Estos montañeses malvados de Bernhard, en los que palpita un sustrato de antisemitismo enquistado, maloliente y grotesco, vestidos con ropas que parecen ser las de un cadáver, son el paisanaje de fondo de la infinita soledad en la que habitan quienes viven rodeados por gente que, de antemano, sabe que no tiene salvación alguna. Ni la busca. Ni la anhela.

El panorama de Trastorno es pavoroso. Pero también produce una intensa fascinación, que Bernhard vuelca –mediada ya la mitad de la novela– en el personaje del Príncipe de Saurau, señor del castillo de Hochgobertnitz, un aristócrata que reina aislado sobre esas criaturas primitivas, hijas de un mal sin epopeya, esperpéntico, falto de refinamiento, profundamente bronco. Saurau recuerda mucho al Kurtz de Joseph Conrad: uno no sabe si se trata de un genio místico o de un loco de los campos arrasados del Tríptico de San Antonio Abad, de El Bosco.

El aislamiento de la inteligencia

La segunda parte de la novela es la escenificación del diálogo entre los dos visitantes a Hochgobertnitz –el médico y su hijo– y el extravagante noble que se resguarda de esta abyecta constelación de estupidez y llanto inútil. Se trata de una conversación casi mefistofélica, en la que Bernhard, que escribió mucho teatro, muestra su maestría para componer diálogos. En la conversación entre los tres personajes brilla una inteligencia estéril, que nace y muere en la absoluta intimidad, sin posibilidad alguna de dar fruto.

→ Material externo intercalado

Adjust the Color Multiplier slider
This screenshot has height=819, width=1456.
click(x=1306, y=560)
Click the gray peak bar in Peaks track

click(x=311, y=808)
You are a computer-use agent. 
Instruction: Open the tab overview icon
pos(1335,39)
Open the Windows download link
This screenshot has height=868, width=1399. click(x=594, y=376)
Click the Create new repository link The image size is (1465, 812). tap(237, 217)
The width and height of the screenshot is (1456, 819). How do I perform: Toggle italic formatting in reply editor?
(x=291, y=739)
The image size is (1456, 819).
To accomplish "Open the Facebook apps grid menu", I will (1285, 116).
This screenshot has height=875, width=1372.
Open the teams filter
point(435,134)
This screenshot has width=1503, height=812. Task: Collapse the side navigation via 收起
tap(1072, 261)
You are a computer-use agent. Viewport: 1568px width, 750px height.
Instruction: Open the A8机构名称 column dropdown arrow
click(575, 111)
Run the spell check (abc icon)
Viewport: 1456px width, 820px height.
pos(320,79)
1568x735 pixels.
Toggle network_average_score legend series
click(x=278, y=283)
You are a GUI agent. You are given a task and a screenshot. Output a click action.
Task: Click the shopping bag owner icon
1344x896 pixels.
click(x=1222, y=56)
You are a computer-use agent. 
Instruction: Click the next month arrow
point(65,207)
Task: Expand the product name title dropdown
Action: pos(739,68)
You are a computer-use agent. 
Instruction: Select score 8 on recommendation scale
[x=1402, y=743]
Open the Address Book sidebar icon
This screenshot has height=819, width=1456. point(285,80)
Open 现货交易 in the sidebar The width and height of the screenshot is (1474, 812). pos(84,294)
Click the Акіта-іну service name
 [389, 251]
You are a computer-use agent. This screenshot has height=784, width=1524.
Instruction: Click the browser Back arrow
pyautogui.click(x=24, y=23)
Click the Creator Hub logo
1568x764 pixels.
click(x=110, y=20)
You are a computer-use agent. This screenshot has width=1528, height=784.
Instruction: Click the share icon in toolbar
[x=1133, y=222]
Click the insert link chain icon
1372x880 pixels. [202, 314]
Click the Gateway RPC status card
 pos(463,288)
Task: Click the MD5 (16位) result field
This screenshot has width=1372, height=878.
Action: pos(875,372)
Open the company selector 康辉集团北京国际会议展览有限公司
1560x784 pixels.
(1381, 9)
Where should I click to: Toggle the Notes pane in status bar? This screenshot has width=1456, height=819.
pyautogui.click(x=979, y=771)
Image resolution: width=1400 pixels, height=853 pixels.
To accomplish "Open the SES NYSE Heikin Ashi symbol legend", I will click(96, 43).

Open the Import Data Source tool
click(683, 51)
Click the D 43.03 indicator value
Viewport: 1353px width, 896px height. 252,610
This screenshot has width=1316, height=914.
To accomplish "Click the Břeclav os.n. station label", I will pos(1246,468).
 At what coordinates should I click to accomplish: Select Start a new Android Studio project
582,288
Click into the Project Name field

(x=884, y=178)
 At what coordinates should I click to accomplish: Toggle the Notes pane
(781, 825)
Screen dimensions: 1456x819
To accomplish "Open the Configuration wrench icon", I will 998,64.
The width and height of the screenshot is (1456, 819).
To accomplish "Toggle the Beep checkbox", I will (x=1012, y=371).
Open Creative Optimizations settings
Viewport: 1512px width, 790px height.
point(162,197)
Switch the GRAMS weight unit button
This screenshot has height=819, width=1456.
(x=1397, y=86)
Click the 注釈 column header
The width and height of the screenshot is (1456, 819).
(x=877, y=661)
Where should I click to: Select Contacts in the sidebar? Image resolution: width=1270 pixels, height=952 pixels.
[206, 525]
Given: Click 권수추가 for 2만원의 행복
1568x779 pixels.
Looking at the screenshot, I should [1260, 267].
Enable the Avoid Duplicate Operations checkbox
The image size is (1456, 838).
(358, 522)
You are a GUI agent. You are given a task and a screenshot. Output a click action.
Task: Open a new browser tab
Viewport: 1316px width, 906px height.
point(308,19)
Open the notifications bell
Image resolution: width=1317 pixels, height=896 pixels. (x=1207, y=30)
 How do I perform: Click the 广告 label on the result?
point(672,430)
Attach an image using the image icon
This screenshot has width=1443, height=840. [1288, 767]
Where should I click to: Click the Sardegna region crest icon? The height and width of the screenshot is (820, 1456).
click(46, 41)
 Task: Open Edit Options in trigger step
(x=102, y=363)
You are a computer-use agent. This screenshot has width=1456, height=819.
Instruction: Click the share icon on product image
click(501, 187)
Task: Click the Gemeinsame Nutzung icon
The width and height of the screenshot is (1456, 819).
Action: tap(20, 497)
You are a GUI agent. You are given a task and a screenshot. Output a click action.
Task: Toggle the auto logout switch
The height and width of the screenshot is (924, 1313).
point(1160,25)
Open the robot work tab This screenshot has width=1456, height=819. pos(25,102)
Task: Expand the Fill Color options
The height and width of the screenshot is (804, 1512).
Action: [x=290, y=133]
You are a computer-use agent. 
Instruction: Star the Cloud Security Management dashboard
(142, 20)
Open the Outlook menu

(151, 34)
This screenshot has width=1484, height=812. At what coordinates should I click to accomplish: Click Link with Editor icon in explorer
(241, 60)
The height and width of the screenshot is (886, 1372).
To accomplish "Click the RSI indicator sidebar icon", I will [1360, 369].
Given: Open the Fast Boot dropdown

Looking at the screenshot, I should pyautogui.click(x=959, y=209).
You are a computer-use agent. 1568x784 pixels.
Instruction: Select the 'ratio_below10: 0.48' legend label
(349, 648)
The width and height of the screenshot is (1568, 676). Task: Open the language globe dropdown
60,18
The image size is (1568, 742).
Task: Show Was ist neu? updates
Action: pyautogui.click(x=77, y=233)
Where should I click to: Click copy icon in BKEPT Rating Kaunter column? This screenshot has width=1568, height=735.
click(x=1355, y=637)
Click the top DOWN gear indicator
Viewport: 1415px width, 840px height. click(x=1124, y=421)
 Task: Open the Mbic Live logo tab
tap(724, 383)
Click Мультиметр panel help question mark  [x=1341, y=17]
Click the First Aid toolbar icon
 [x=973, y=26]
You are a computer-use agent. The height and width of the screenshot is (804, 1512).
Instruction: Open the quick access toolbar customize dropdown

La atalaya de Saurau es una suerte de non plus ultra: el último confín de una individualidad en retirada cuya capacidad de juicio le aleja de sus semejantes, incapaces de mejorar su condición natural, hasta situarle en un aislamiento total. Éste es el destino de aquellos que saben: ven mucho más que nadie, pero no tienen con quien compartir tanta clarividencia.

La inteligencia, en un mundo dominado por la ignorancia y la brutalidad, es un veneno para todo aquel que la practica. Un pasaporte para el suicidio. Bernhard anticipa en esta obra maestra un presente que ya es el nuestro. Un mundo que desprecia la cultura, recluida –igual que el Príncipe de Hochgobertnitz– en un castillo rodeado de un páramo habitado por bestias.